=== TASK TO CARRY OUT ===
Copy out every record that follows, word for word.

=== SUPPLIED DATA ===
·····

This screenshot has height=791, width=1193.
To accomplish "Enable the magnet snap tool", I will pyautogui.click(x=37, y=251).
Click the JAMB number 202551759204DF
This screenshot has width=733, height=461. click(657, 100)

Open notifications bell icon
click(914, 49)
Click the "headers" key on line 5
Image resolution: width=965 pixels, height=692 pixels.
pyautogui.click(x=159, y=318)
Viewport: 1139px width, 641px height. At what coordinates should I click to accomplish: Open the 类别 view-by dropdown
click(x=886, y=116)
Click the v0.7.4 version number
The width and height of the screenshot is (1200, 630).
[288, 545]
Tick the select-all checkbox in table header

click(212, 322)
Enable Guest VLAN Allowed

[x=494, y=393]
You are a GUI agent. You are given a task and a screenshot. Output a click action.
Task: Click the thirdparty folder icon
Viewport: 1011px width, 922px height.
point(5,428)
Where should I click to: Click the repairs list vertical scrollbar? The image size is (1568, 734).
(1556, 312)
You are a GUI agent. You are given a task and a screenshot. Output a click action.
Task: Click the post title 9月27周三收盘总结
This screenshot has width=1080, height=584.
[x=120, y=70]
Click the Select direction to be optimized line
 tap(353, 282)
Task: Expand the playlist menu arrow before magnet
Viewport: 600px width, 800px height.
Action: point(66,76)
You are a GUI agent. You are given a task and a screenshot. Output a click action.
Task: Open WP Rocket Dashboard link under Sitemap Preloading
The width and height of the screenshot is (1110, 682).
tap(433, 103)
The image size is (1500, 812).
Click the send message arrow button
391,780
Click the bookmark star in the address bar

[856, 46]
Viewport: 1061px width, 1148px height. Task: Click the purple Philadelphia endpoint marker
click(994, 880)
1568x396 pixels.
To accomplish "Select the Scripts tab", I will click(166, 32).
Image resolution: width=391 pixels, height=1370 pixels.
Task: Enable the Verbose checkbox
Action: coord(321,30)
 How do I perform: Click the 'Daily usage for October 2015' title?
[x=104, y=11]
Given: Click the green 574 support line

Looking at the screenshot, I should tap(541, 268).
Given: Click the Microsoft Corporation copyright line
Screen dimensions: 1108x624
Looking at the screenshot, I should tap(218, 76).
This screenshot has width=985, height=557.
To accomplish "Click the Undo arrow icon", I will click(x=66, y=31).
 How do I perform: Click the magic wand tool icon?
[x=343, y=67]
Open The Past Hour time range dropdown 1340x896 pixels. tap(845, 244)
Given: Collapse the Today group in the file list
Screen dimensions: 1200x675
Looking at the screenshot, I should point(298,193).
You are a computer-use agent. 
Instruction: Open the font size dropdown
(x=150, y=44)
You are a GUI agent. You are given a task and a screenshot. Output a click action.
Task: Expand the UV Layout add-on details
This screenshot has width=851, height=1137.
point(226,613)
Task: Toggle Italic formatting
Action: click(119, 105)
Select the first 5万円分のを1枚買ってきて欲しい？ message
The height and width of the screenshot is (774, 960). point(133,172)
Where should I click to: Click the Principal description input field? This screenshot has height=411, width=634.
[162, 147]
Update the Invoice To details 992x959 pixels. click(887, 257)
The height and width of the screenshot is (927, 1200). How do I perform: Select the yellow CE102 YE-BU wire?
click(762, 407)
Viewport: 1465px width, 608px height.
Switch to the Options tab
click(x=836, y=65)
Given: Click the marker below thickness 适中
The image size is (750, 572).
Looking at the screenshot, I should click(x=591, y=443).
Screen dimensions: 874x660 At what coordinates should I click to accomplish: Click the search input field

·····

=== RESPONSE ===
This screenshot has height=791, width=1193.
To accomplish "Enable the magnet snap tool", I will pyautogui.click(x=37, y=251).
Click the JAMB number 202551759204DF
This screenshot has width=733, height=461. click(657, 100)

Open notifications bell icon
click(914, 49)
Click the "headers" key on line 5
Image resolution: width=965 pixels, height=692 pixels.
pyautogui.click(x=159, y=318)
Viewport: 1139px width, 641px height. At what coordinates should I click to accomplish: Open the 类别 view-by dropdown
click(x=886, y=116)
Click the v0.7.4 version number
The width and height of the screenshot is (1200, 630).
[288, 545]
Tick the select-all checkbox in table header

click(212, 322)
Enable Guest VLAN Allowed

[x=494, y=393]
You are a GUI agent. You are given a task and a screenshot. Output a click action.
Task: Click the thirdparty folder icon
Viewport: 1011px width, 922px height.
point(5,428)
Where should I click to: Click the repairs list vertical scrollbar? The image size is (1568, 734).
(1556, 312)
You are a GUI agent. You are given a task and a screenshot. Output a click action.
Task: Click the post title 9月27周三收盘总结
This screenshot has width=1080, height=584.
[x=120, y=70]
Click the Select direction to be optimized line
 tap(353, 282)
Task: Expand the playlist menu arrow before magnet
Viewport: 600px width, 800px height.
Action: point(66,76)
You are a GUI agent. You are given a task and a screenshot. Output a click action.
Task: Open WP Rocket Dashboard link under Sitemap Preloading
The width and height of the screenshot is (1110, 682).
tap(433, 103)
The image size is (1500, 812).
Click the send message arrow button
391,780
Click the bookmark star in the address bar

[856, 46]
Viewport: 1061px width, 1148px height. Task: Click the purple Philadelphia endpoint marker
click(994, 880)
1568x396 pixels.
To accomplish "Select the Scripts tab", I will click(166, 32).
Image resolution: width=391 pixels, height=1370 pixels.
Task: Enable the Verbose checkbox
Action: coord(321,30)
 How do I perform: Click the 'Daily usage for October 2015' title?
[x=104, y=11]
Given: Click the green 574 support line

Looking at the screenshot, I should tap(541, 268).
Given: Click the Microsoft Corporation copyright line
Screen dimensions: 1108x624
Looking at the screenshot, I should tap(218, 76).
This screenshot has width=985, height=557.
To accomplish "Click the Undo arrow icon", I will click(x=66, y=31).
 How do I perform: Click the magic wand tool icon?
[x=343, y=67]
Open The Past Hour time range dropdown 1340x896 pixels. tap(845, 244)
Given: Collapse the Today group in the file list
Screen dimensions: 1200x675
Looking at the screenshot, I should point(298,193).
You are a computer-use agent. 
Instruction: Open the font size dropdown
(x=150, y=44)
You are a GUI agent. You are given a task and a screenshot. Output a click action.
Task: Expand the UV Layout add-on details
This screenshot has width=851, height=1137.
point(226,613)
Task: Toggle Italic formatting
Action: click(119, 105)
Select the first 5万円分のを1枚買ってきて欲しい？ message
The height and width of the screenshot is (774, 960). point(133,172)
Where should I click to: Click the Principal description input field? This screenshot has height=411, width=634.
[162, 147]
Update the Invoice To details 992x959 pixels. click(887, 257)
The height and width of the screenshot is (927, 1200). How do I perform: Select the yellow CE102 YE-BU wire?
click(762, 407)
Viewport: 1465px width, 608px height.
Switch to the Options tab
click(x=836, y=65)
Given: Click the marker below thickness 适中
The image size is (750, 572).
Looking at the screenshot, I should click(x=591, y=443).
Screen dimensions: 874x660 At what coordinates should I click to accomplish: Click the search input field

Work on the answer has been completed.